To do: Swap "spanner" for "wrench" and write out everything from "I am having" down to "mc this summer." in the ovarian cyst thread.

Source text:
# Fed Up - Question about Ovarian Cysts



## Tin-tin (Oct 2, 2011)

The first date of my last period was October 28th and I am currently enjoying day 77 of this cycle.  Needless to say I've spent the budget of a small nation on HPTs - all negative, of course.  

I am having a blood test on Wednesday (to rule out pregnancy) but having read about the symptoms I'm more and more convinced that it will actually be an ovarian cyst.  It's really stressing me out because now I'm worried that I'm going to end up losing an ovary, tube or worse.

I just can't believe that nature has decided to throw this spanner in the works just as I was gearing up to ttc after my mc this summer.  

Very angry and totally fed up.  Can anyone give me an idea about how long it takes to recover from the procedure to remove the cysts and how long it takes before everything gets 'back to normal' again?


----------



## Kristina2012 (Aug 14, 2012)

Hi, I had a large ovarian cyst removed 3 years ago. I was off sick from work for 5 weeks. It was a laparoscopy operation. 
I had to take thins easy but was feeling fine after 6 weeks. 
Hope it's not a cyst in your case but your cycle is very long and hope doctors can get to the bottom of things. Take care x


----------



## Kristina2012 (Aug 14, 2012)

Forgot to say my cycle was long when I had the cyst - 38 days but as soon as I had the operation, a few days later my period arrived so things were 'back to normal' in terms of my cycle.


----------

Data listing:
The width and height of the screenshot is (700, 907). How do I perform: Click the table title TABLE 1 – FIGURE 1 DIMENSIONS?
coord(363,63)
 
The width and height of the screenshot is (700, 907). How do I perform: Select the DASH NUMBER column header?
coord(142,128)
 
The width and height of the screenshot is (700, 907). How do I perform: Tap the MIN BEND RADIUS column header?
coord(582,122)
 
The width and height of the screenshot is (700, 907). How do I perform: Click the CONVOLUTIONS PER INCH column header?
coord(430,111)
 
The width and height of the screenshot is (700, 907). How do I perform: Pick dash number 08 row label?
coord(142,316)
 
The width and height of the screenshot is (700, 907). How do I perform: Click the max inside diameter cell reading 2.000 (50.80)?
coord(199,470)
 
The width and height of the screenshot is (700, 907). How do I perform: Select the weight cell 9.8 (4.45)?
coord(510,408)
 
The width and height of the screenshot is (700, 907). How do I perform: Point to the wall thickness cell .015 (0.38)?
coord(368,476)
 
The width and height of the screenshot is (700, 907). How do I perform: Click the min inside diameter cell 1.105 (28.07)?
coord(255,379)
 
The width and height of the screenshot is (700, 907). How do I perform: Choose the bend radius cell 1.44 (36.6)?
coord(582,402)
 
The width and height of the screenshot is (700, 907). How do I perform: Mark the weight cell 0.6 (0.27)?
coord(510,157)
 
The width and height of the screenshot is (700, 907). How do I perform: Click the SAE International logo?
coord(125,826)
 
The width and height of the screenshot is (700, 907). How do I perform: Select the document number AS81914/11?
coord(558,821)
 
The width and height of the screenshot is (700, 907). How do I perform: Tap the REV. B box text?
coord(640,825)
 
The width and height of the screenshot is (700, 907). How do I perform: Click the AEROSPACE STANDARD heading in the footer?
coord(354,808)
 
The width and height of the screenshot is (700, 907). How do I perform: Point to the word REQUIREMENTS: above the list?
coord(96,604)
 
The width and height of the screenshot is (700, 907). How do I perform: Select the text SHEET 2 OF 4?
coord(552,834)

==

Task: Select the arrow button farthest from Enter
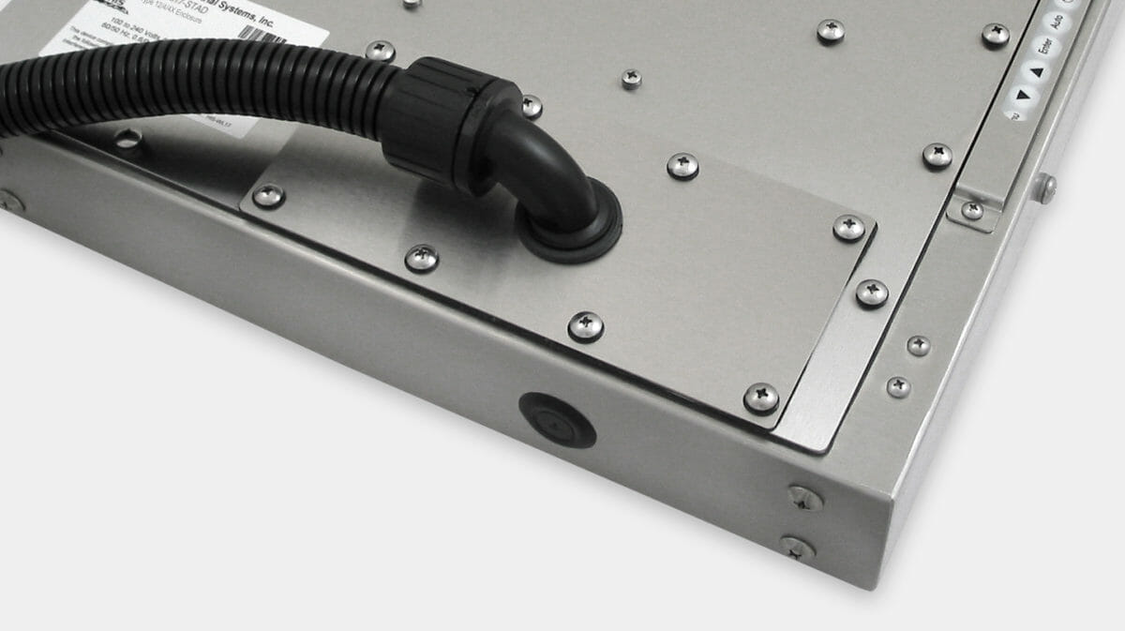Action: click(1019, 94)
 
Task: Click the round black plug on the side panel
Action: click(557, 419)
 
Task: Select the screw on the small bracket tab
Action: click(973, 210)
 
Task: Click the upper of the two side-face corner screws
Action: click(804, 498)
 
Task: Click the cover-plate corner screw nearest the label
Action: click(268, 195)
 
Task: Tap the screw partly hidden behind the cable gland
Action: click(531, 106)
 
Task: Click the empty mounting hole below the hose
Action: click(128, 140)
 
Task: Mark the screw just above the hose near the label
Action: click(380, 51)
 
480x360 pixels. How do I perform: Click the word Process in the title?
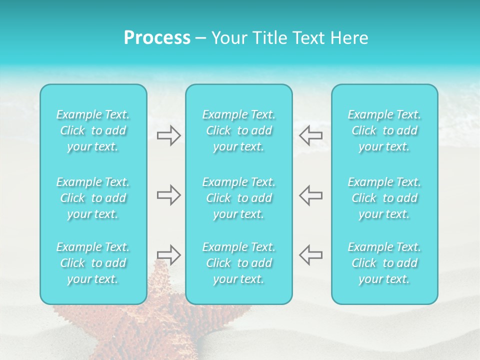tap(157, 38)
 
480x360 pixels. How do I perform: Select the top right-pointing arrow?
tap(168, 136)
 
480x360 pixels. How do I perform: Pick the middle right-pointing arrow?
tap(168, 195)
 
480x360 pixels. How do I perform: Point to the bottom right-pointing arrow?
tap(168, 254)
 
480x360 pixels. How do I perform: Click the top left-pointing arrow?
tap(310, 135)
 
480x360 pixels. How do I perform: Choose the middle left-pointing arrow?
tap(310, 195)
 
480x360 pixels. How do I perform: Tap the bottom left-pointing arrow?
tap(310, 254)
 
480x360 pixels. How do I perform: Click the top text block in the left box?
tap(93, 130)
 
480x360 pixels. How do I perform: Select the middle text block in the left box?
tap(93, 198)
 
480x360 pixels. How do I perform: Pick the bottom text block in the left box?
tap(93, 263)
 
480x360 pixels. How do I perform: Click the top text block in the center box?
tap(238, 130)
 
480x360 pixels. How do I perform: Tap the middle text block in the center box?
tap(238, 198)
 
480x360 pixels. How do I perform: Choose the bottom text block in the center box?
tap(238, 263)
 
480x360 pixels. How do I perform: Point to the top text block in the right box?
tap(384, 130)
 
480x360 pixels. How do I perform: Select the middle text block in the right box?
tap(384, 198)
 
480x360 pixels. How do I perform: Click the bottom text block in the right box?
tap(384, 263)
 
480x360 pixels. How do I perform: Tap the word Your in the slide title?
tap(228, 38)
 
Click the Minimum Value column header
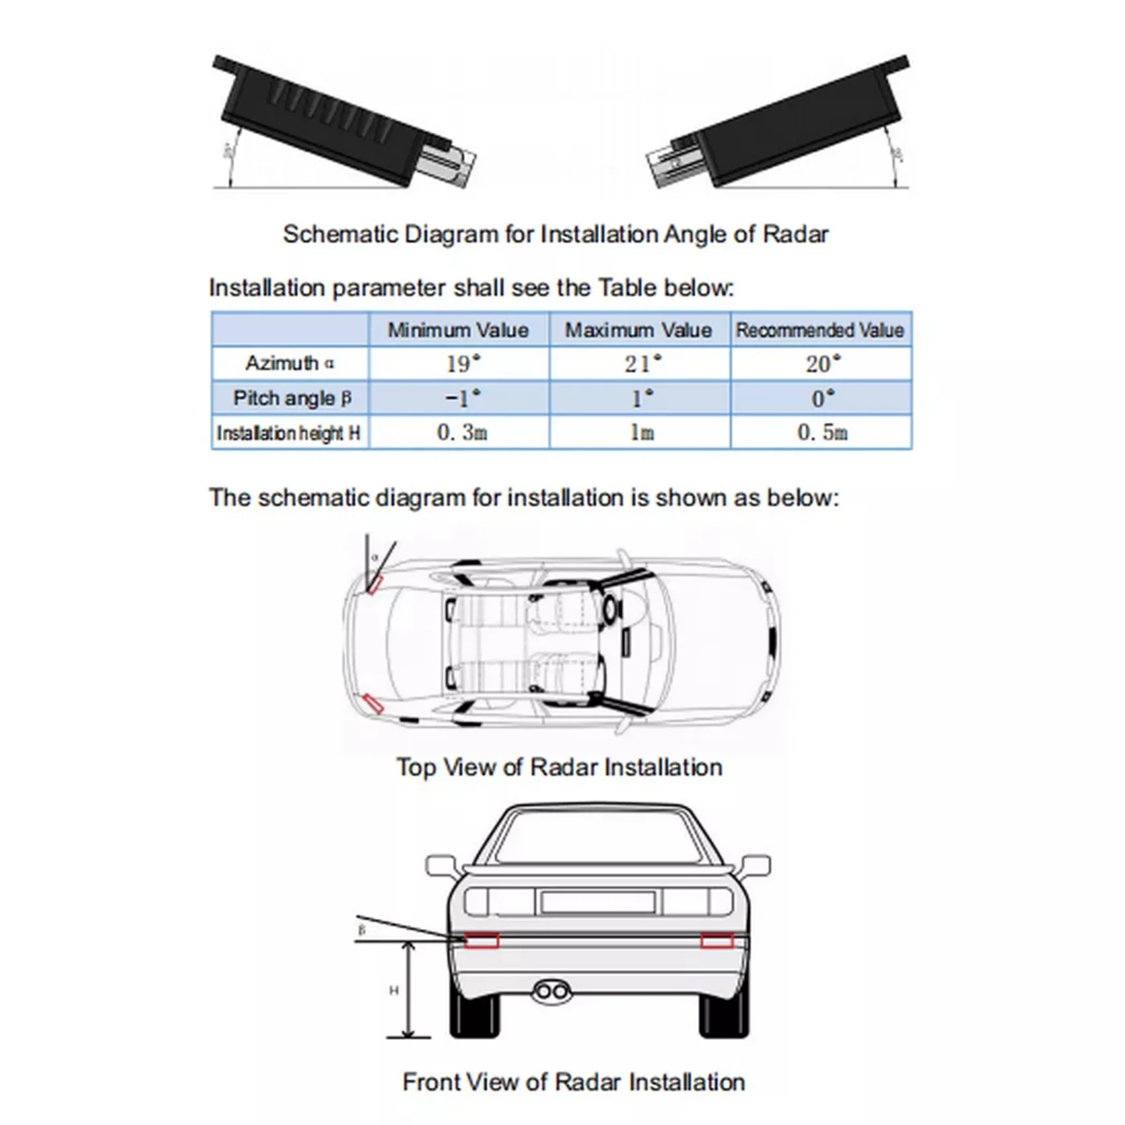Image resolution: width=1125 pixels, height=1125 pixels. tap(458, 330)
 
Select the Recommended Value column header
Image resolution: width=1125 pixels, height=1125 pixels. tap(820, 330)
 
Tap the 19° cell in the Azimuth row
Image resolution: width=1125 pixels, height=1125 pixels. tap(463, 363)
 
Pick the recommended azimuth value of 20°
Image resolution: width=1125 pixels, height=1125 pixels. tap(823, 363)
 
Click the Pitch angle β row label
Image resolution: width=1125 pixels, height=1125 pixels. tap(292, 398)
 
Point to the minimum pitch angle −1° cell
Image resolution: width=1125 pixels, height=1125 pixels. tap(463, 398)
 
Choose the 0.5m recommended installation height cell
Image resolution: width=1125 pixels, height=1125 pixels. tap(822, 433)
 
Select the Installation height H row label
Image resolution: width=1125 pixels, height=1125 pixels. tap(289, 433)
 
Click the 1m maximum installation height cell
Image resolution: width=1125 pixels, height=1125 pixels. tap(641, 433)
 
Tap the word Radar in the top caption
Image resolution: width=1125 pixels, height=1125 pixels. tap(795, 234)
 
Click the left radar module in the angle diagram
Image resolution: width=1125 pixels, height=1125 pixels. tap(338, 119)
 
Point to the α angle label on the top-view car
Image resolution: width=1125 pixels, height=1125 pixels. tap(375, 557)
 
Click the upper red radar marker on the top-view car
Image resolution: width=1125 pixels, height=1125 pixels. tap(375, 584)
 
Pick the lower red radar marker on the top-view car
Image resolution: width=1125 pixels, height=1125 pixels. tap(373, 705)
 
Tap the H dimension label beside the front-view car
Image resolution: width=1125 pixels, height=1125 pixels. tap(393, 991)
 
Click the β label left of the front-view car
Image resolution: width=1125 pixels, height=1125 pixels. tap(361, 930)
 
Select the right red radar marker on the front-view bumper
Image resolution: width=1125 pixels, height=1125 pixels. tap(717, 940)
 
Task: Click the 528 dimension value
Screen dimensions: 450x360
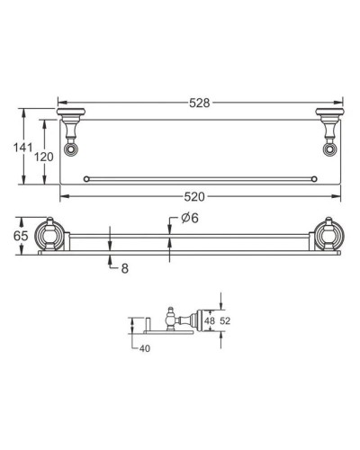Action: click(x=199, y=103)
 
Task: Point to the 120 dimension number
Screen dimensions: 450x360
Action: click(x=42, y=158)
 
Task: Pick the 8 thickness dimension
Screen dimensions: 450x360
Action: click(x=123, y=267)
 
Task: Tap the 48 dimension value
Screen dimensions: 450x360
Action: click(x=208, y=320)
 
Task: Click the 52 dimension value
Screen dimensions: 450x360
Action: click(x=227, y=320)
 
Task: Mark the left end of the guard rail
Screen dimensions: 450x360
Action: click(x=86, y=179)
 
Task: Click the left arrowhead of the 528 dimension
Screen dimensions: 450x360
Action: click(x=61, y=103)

Response for this exercise:
I am having a blood test on Wednesday (to rule out pregnancy) but having read about the symptoms I'm more and more convinced that it will actually be an ovarian cyst.  It's really stressing me out because now I'm worried that I'm going to end up losing an ovary, tube or worse.

I just can't believe that nature has decided to throw this wrench in the works just as I was gearing up to ttc after my mc this summer.